Testo di lettura:
────────────────────────────────────────

Libri di scuola degni di Goebbels, praticano il lavaggio del cervello e l’indottrinamento del dogma liberista e europeista ai bambini:
Delocalizzare è un bene, lavorare 15 ore al giorno in un paese straniero per una paga da fame fa di te una persona progressista e aperta.
Fuori il liberalismo dalle nostre scuole!
Il post riporta la foto del brano di un libro di testo, con evidenziata una frase che ha sollevato l’indignazione dei lettori:
La delocalizzazione è un bene anche per il Paese in cui la produzione viene trasferita perché in quell’area vengono creati nuovi posti di lavoro che, per quanto poco pagati, sono sempre meglio della disoccupazione.
Per via delle insistenti richieste dei lettori, gli autori del post hanno pubblicato il titolo del libro in cui è contenuto quel capoverso, con il nome dell’editore e degli autori. Si tratta, come riportato nella scheda di De Agostini, di un libro di testo rivolto agli studenti della Scuola Secondaria di Primo Grado, dal titolo Leonardo, Le stanze della tecnologia di Cesare Benedetti e Corinna Romiti.
Il concetto espresso con tanto livore dagli autori della pagina – che scomodano Joseph Goebbels, il concetto di “lavaggio del cervello” e vocaboli come “dogma” – con il testo riportato, il Partito Democratico attraverso il provvedimento della Buona Scuola avrebbe scelto di worshippare la delocalizzazione delle aziende e insegnare ai ragazzi che ciò rappresenta un bene, per indottrinarli ad accettarla passivamente. Lo stesso concetto è ripreso da Il Primato Nazionale in un articolo pubblicato il 21 maggio dal titolo: «Il dogma liberista sui banchi di scuola: “La delocalizzazione è un bene”» nel quale, però, già dall’incipit tradisce una sottile insicurezza sull’attendibilità del post, pur supportandolo:
La delocalizzazione? Una sana scelta economica, anche se ha lo spiacevole effetto collaterale di creare nuovi schiavi a basso costo. Sembra dirci questo un paragrafo di un libro di testo per studenti che sta circolando in queste ore sui social network.
Grazie agli strumenti web, però, è possibile trovare un’anteprima del libro menzionato sul sito Scuolabook.it. A pagina 22 troviamo chiarezza:
Riportiamo di seguito la parte evidenziata:
La delocalizzazione è un bene anche per il Paese in cui la produzione viene trasferita perché in quell’area vengono creati nuovi posti di lavoro che, per quanto poco pagati, sono sempre meglio della disoccupazione.

────────────────────────────────────────

Esercizio richiesto 1:
Copia parola per parola il passo del testo sulla delocalizzazione che inizia con le parole "Per via delle" e fermati dopo "e Corinna Romiti.".

(Voci del dataset)
────────────────────────────────────────

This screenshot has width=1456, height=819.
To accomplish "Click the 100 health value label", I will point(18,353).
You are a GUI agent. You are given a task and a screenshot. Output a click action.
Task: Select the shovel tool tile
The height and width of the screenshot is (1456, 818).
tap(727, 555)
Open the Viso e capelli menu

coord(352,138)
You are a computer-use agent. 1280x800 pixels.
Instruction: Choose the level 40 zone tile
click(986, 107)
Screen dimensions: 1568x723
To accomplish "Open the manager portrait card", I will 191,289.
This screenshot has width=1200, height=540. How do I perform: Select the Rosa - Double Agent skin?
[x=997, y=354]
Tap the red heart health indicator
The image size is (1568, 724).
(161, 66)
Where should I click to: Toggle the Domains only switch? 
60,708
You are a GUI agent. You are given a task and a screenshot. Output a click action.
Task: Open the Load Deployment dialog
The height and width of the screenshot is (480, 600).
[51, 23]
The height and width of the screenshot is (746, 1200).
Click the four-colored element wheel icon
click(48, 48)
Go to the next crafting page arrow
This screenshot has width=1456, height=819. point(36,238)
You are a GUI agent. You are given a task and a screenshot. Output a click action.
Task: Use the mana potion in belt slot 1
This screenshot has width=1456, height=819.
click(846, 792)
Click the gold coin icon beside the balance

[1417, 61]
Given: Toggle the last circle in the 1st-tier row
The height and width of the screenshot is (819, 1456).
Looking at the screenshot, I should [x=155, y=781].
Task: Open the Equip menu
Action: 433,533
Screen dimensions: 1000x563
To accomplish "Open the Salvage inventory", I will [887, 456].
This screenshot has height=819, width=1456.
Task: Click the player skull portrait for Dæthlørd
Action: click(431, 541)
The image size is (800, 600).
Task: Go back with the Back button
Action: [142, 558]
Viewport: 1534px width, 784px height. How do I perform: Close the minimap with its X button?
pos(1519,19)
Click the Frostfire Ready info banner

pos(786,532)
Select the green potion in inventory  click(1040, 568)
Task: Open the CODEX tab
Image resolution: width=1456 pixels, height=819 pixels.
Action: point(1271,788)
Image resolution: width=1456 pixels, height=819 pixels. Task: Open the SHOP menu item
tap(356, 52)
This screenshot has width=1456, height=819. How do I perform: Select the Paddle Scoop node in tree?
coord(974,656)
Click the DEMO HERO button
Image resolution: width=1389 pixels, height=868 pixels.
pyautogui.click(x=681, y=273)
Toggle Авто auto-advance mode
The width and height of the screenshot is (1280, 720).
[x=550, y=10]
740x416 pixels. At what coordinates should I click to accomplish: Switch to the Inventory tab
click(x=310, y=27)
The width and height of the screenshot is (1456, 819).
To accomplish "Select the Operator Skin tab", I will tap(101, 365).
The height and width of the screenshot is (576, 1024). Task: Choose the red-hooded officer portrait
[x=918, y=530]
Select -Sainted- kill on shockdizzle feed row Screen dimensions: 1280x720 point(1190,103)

────────────────────────────────────────

Esercizio richiesto 2:
Riscrivi le voci dalla riga che contiene "Given: Toggle the" fino all'ultima voce inclusa, mettendo "Screen resolution" al posto di "Image resolution" e lasciando tutto il resto invariato. Riporta soltanto queste righe.

Risposta completa 1:
Per via delle insistenti richieste dei lettori, gli autori del post hanno pubblicato il titolo del libro in cui è contenuto quel capoverso, con il nome dell’editore e degli autori. Si tratta, come riportato nella scheda di De Agostini, di un libro di testo rivolto agli studenti della Scuola Secondaria di Primo Grado, dal titolo Leonardo, Le stanze della tecnologia di Cesare Benedetti e Corinna Romiti.

Risposta completa 2:
Given: Toggle the last circle in the 1st-tier row
The height and width of the screenshot is (819, 1456).
Looking at the screenshot, I should [x=155, y=781].
Task: Open the Equip menu
Action: 433,533
Screen dimensions: 1000x563
To accomplish "Open the Salvage inventory", I will [887, 456].
This screenshot has height=819, width=1456.
Task: Click the player skull portrait for Dæthlørd
Action: click(431, 541)
The image size is (800, 600).
Task: Go back with the Back button
Action: [142, 558]
Viewport: 1534px width, 784px height. How do I perform: Close the minimap with its X button?
pos(1519,19)
Click the Frostfire Ready info banner

pos(786,532)
Select the green potion in inventory  click(1040, 568)
Task: Open the CODEX tab
Screen resolution: width=1456 pixels, height=819 pixels.
Action: point(1271,788)
Screen resolution: width=1456 pixels, height=819 pixels. Task: Open the SHOP menu item
tap(356, 52)
This screenshot has width=1456, height=819. How do I perform: Select the Paddle Scoop node in tree?
coord(974,656)
Click the DEMO HERO button
Screen resolution: width=1389 pixels, height=868 pixels.
pyautogui.click(x=681, y=273)
Toggle Авто auto-advance mode
The width and height of the screenshot is (1280, 720).
[x=550, y=10]
740x416 pixels. At what coordinates should I click to accomplish: Switch to the Inventory tab
click(x=310, y=27)
The width and height of the screenshot is (1456, 819).
To accomplish "Select the Operator Skin tab", I will tap(101, 365).
The height and width of the screenshot is (576, 1024). Task: Choose the red-hooded officer portrait
[x=918, y=530]
Select -Sainted- kill on shockdizzle feed row Screen dimensions: 1280x720 point(1190,103)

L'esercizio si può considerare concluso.